In order to use thermal solar energy, sufficient surface area is necessary to expose the collector to the sun. For industrial plants, it is often the case that more energy is required than the amount of solar radiation energy that can be obtained from the available roof area. Solar thermal energy and especially Fresnel collector installations are favored because, by comparison, a higher level of usable surface area is obtained.

As an example, for a maximum output of about 10MW, an area of approximately 20,000m² is required, whereas a parabolic trough collector requires approximately 1.5 times more area.

Efficiency and amortisation
Long-term investments, such as those for buildings or energy systems, have a very low risk profile. Simultaneously, and over a long period of time, they can save money or rather generate it.

In order to obtain a meaningful evaluation of such an investment it is also necessary to consider them over a long time period. Usually, the internal rate of return (IRR) is used as a criterion for assessing the economic viability of an investment. For a typical process heat system with Fresnel collectors from Industrial Solar, an IRR of between 5% and 30% can be achieved according to the current energy price, the predicted rate of inflation for energy and the lifespan of the system.

The amortisation period lies between 4 and 10 years. After that, the plant has very low operating costs and, depending on the size of the plant, the price for solar heat is below US$0.008/kWh. The deciding factor for investing in an energy saving system is frequently the amortisation period. In industry, amortisation periods of between 3-5 years are expected. If the rate of return instead of the amortisation period is taken as the basis for a decision to make an investment, a solar thermal system generally performs better, due to its long lifespan of 20+ years as opposed to the results seen from a quick glance at the amortisation period. Industrial companies usually opt for investments that relate to their core business and they are often wary of tying up capital over several years in peripheral investments. “Contracting” is an obvious solution in this case. This provides investors with safe and profitable investment opportunities and enables the company to obtain process heat for a low price from the beginning when the solar plant is operational.

The prices for conventional energy sources that are replaced by solar energy are important for economic efficiency. Depending on the location, fossil fuels may be heavily subsidized by government and retail prices sometimes are even below their extraction and processing costs. In areas where fossil fuels are less subsidized, solar energy can be utilized to provide an even higher financial benefit.

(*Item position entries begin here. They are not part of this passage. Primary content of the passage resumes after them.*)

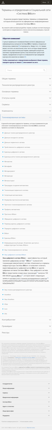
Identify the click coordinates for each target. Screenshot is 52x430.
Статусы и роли (8, 98)
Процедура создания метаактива (16, 185)
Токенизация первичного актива (16, 190)
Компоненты (7, 111)
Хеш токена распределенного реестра (18, 290)
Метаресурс (8, 176)
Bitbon (6, 233)
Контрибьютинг (8, 319)
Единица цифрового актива (14, 152)
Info (5, 314)
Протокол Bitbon (10, 214)
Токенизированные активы (13, 117)
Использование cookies (26, 421)
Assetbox (7, 295)
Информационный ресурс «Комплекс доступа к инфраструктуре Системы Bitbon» (21, 244)
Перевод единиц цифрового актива (17, 224)
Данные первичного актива (14, 142)
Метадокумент (9, 171)
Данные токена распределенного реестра (19, 133)
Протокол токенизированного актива (18, 205)
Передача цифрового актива (14, 229)
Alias (6, 304)
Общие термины (9, 78)
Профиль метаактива (12, 209)
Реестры (5, 332)
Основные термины (10, 91)
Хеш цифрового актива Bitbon (15, 255)
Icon (5, 309)
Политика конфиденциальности (10, 421)
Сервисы (6, 104)
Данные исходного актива (13, 138)
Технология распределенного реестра (18, 85)
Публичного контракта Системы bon (25, 357)
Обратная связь (31, 427)
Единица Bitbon (9, 238)
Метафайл (8, 166)
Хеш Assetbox (9, 299)
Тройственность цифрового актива (17, 147)
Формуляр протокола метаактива (16, 200)
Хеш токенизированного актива (16, 250)
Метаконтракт (9, 181)
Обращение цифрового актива (15, 219)
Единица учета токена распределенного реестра (21, 157)
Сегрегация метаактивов (13, 195)
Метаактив (8, 161)
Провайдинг (7, 326)
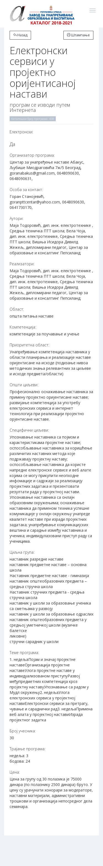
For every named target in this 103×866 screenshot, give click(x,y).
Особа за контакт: (26, 189)
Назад (20, 35)
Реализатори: (22, 263)
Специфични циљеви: (29, 430)
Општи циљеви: (24, 384)
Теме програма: (24, 652)
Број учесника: (23, 730)
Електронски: (21, 131)
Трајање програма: (27, 748)
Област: (17, 309)
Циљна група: (22, 552)
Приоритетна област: (29, 344)
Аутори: (16, 218)
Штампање (78, 35)
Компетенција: (23, 327)
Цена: (15, 772)
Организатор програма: (32, 155)
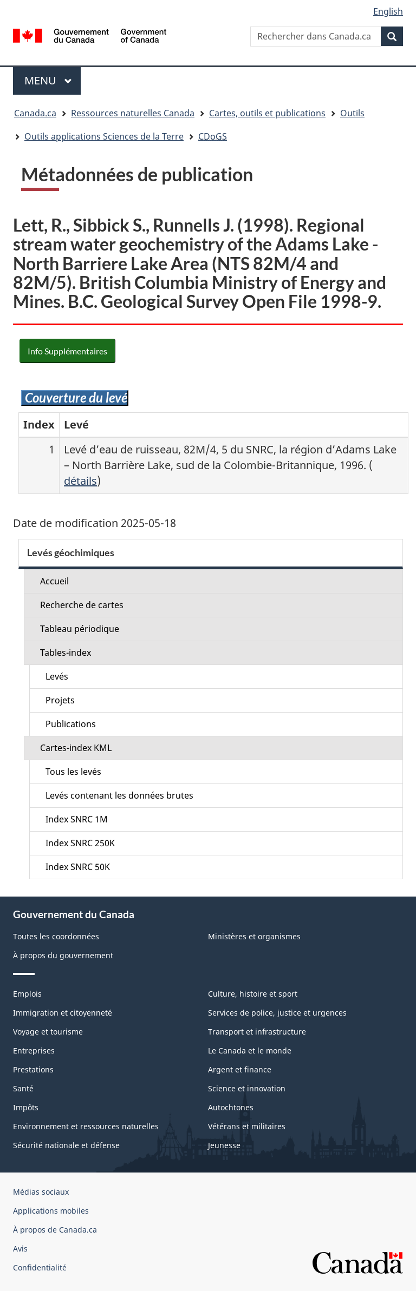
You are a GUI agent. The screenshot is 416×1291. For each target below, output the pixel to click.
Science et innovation (246, 1088)
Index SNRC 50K (78, 867)
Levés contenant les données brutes (119, 795)
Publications (71, 724)
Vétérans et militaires (246, 1126)
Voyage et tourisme (48, 1031)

Long life and low operating cost
One ideal solution to achieve the potential benefits to the automotive industry described above is the Fresnel collector technology from Industrial Solar due to the temperature levels involved and the possibility of generating steam directly.

Even when there is limited space available, these collectors can still be used because of their high surface area efficiency. Through their low wind resistance and light weight, they can be installed on both the ground and also on roofs without any special considerations. The long lifespan of the individual components and simple integration into existing systems enable low operating costs to be achieved and make these solar process heat systems economically feasible.